Member of Uttar Pradesh Legislative Assembly
- Incumbent
- Assumed office March 2017
- Preceded by: Krishna Pal Singh Rajpoot
- Constituency: Babina

Personal details
- Born: 10 January 1976 (age 50) Jhansi, Uttar Pradesh
- Party: Bharatiya Janata Party
- Profession: Politician

= Rajeev Singh Parichha =

Member of the Uttar Pradesh Legislative Assembly

Rajeev Singh Parichha is an Indian politician and a member of the 18th Uttar Pradesh Assembly from the Babina Assembly constituency of the Jhansi district.
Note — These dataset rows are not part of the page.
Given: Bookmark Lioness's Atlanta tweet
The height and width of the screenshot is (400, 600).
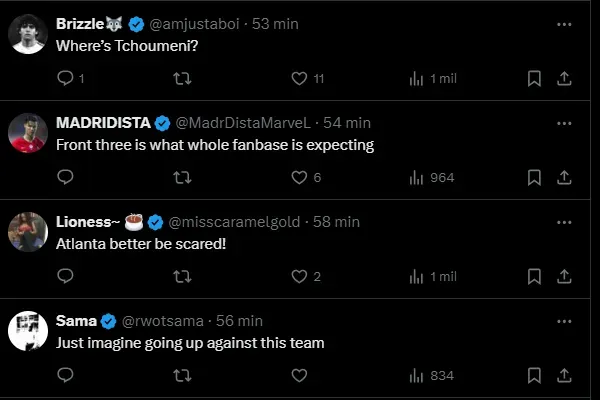Looking at the screenshot, I should coord(535,276).
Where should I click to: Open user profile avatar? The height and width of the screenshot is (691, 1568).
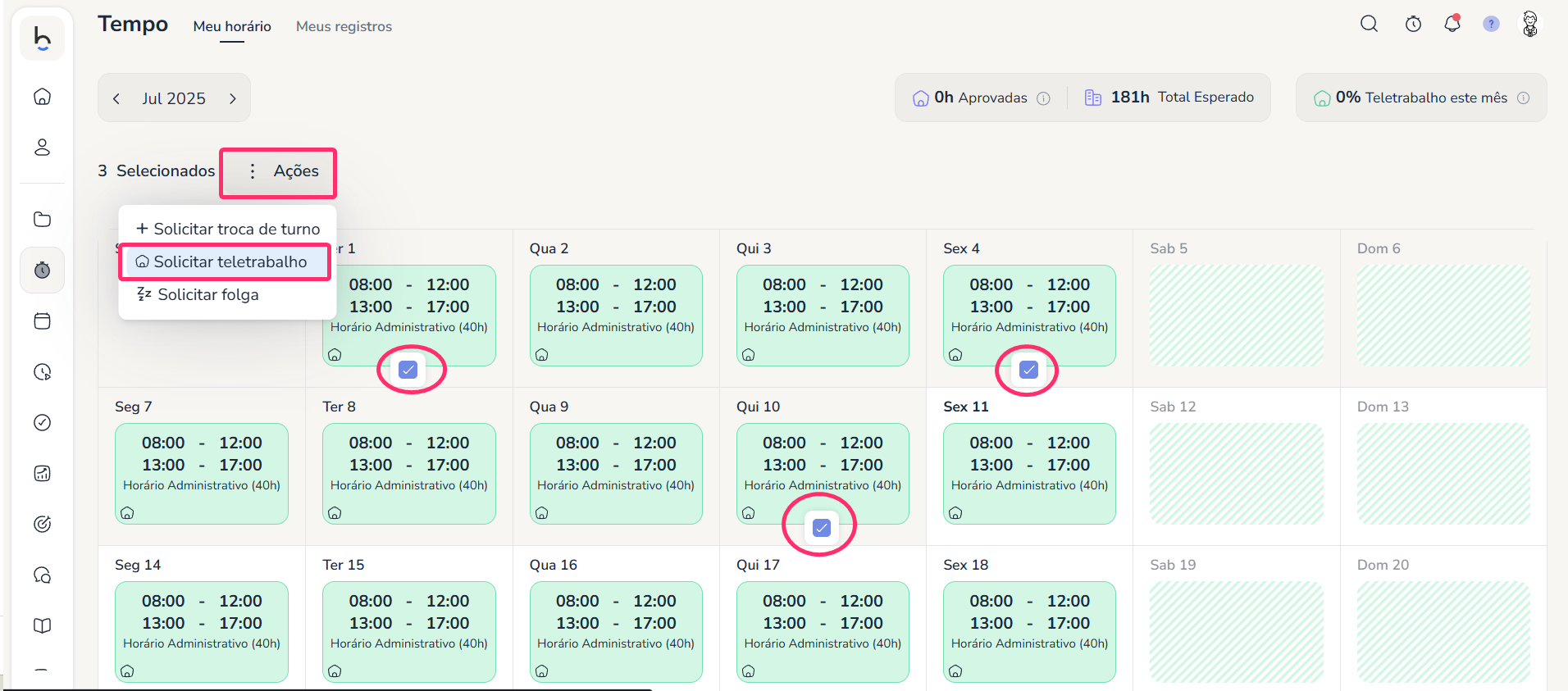[1529, 25]
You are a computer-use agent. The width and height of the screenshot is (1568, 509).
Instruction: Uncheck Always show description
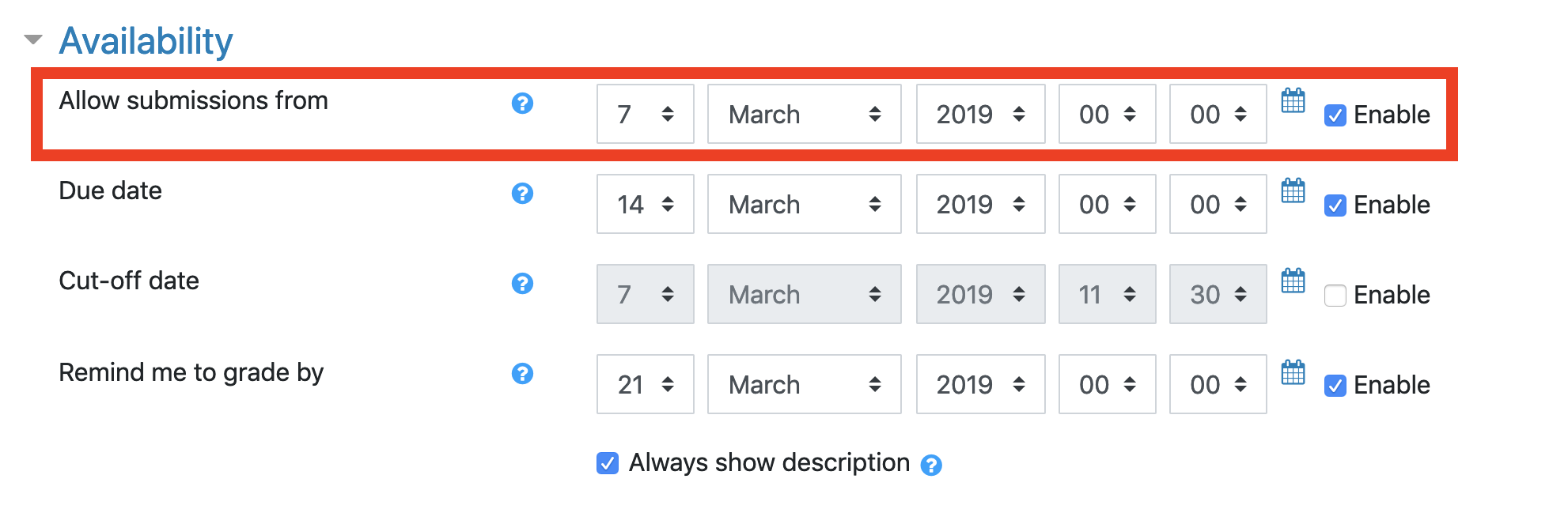(608, 463)
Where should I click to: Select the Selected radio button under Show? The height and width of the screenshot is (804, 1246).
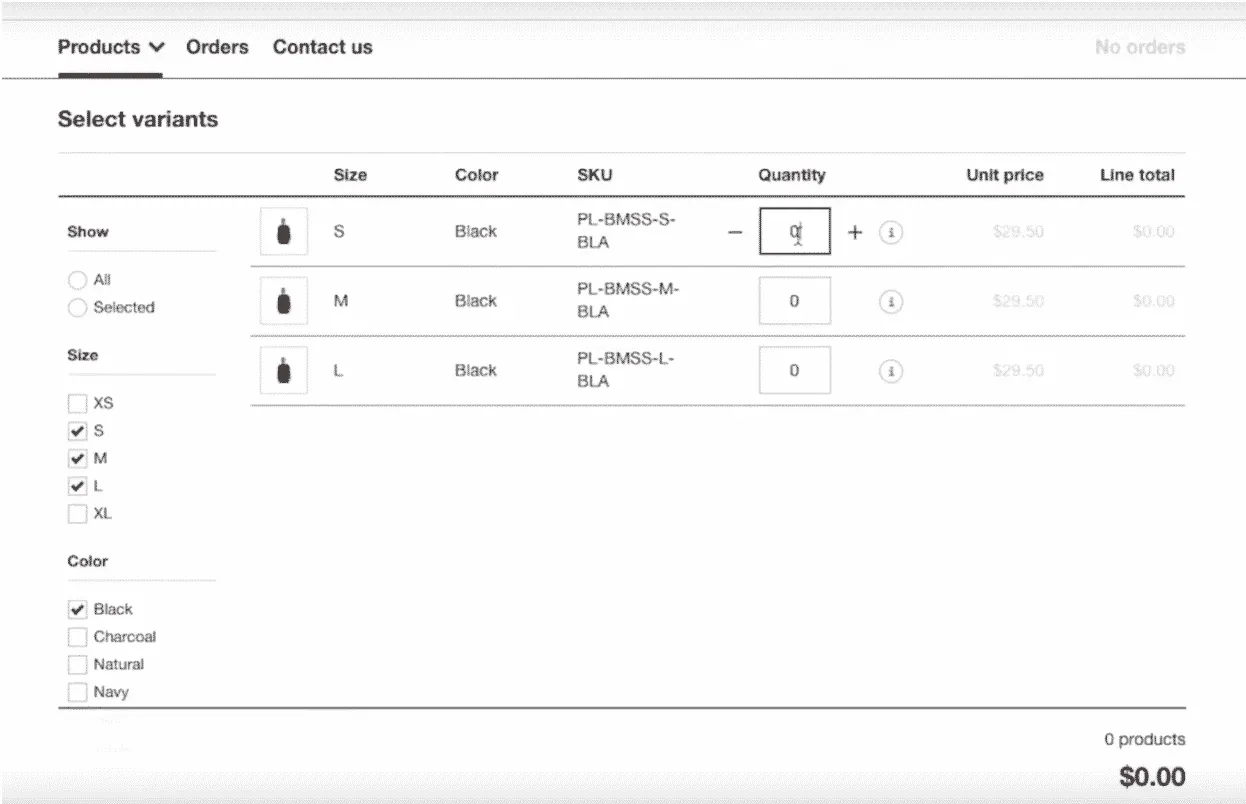tap(77, 308)
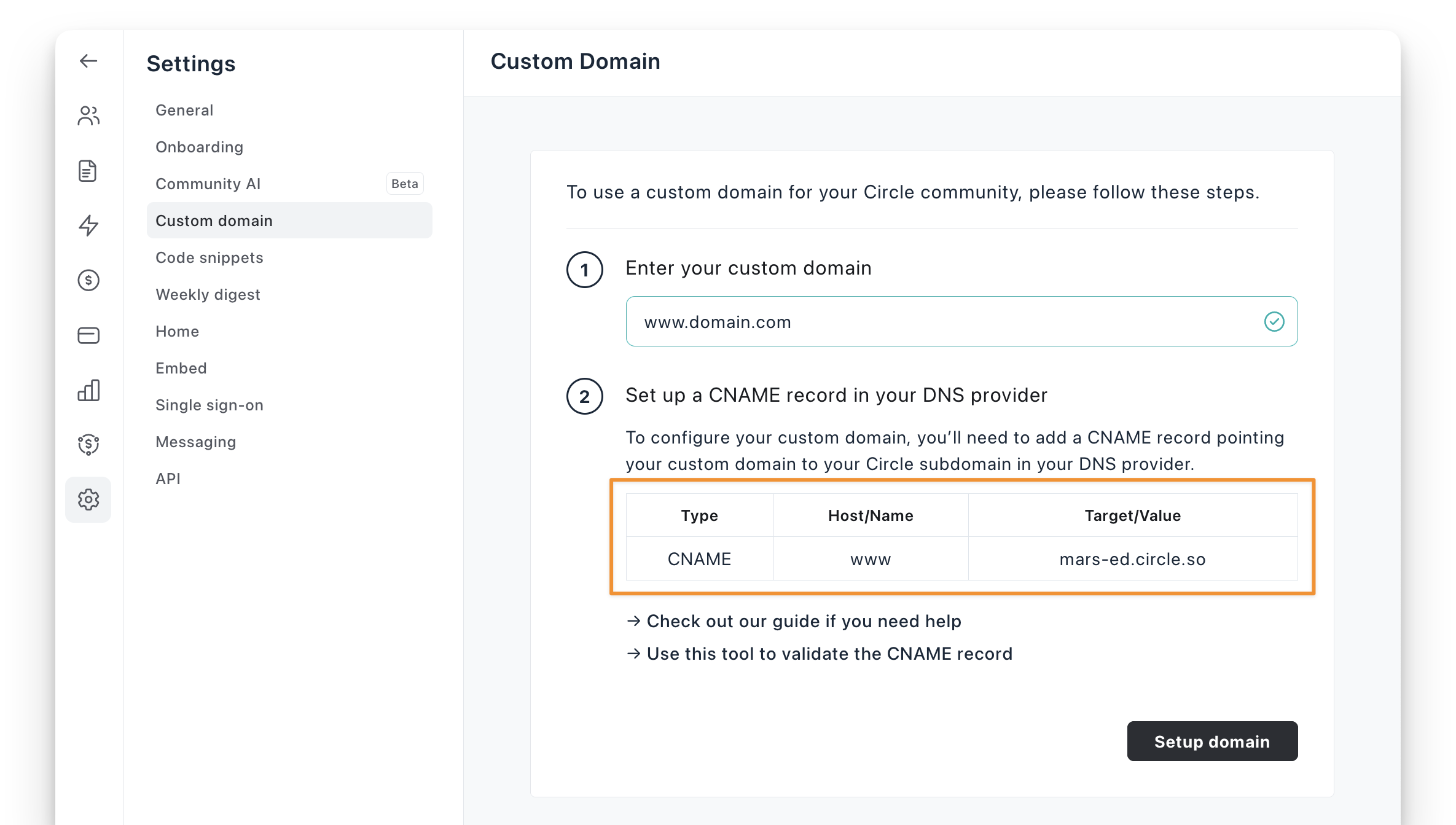The image size is (1456, 825).
Task: Select the Custom domain menu item
Action: pyautogui.click(x=214, y=221)
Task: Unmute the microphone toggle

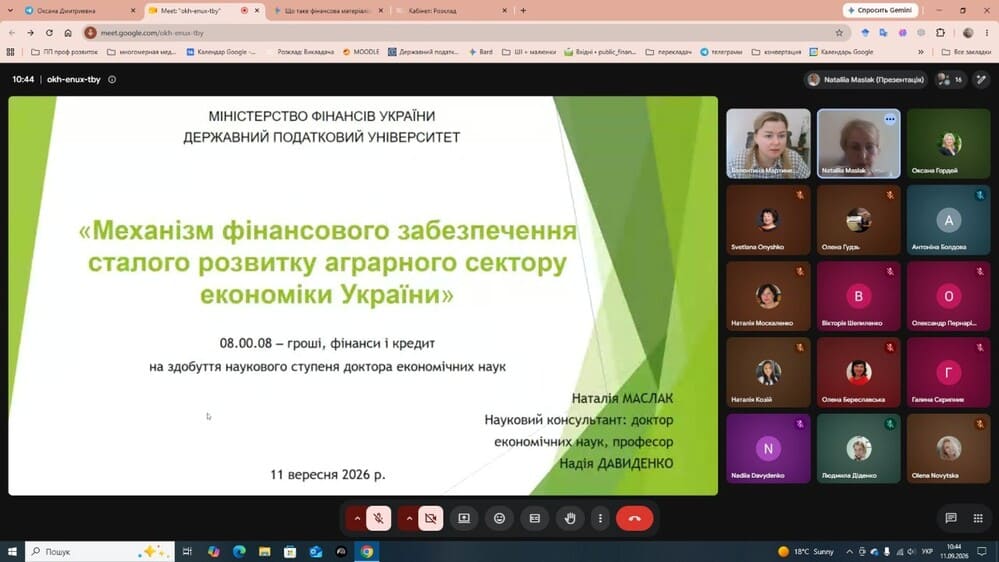Action: click(x=378, y=519)
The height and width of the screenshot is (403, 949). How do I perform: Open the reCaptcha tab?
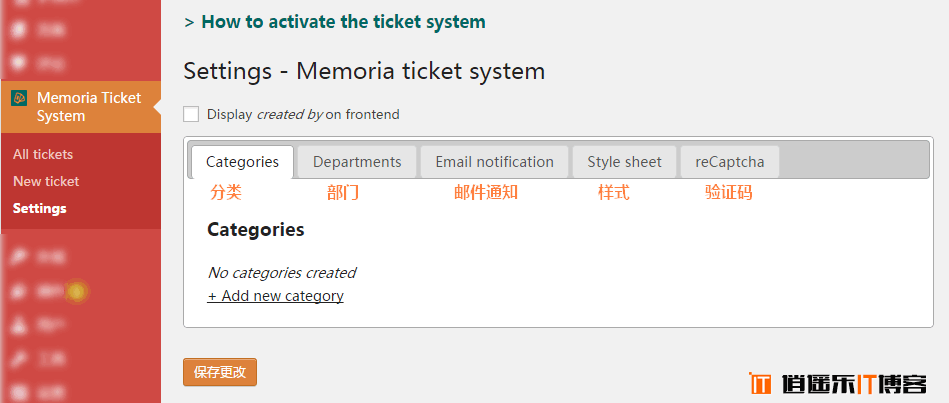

He is a member of the Bharatiya Janata Party.

==Early life==

Rajeev Singh Parichha was born on 10 January 1976 in Jhansi, Uttar Pradesh, to a Hindu jadon rajput family of Kailash Singh. He married Kamli Singh, and they had three children.

==Positions held==

| # | From | To | Position | Ref |
|---|---|---|---|---|
| 01 | March 2017 | March 2022 | Member, 17th Uttar Pradesh Assembly |  |
| 02 | March 2022 | Incumbent | Member, 18th Uttar Pradesh Assembly |  |

== Controversy ==
In June 2025, while travelling on the New Delhi–Bhopal Vande Bharat Express, Parichha reportedly asked a fellow passenger, Raj Prakash, to exchange seats so that Parichha could occupy the window seat for his family; Prakash refused the request. According to eyewitnesses, when the train reached Jhansi station, a group of around 15–20 men, alleged to be Parichha’s aides, boarded the coach and assaulted Prakash, leaving him bleeding from the nose, ears and mouth and with a fractured nose.

Parichha subsequently filed a non-cognisable report (NCR) with the Government Railway Police at Jhansi, alleging that Prakash had used abusive language and behaved indecently; no FIR has been registered as of 22 June 2025, pending either a formal complaint by the victim or a court order, and authorities have announced that CCTV footage from both the train and station will be examined as part of the probe.

In response, the BJP issued a show-cause notice to Parichha on June 23, 2025, seeking an explanation for the incident after the CCTV footage surfaced.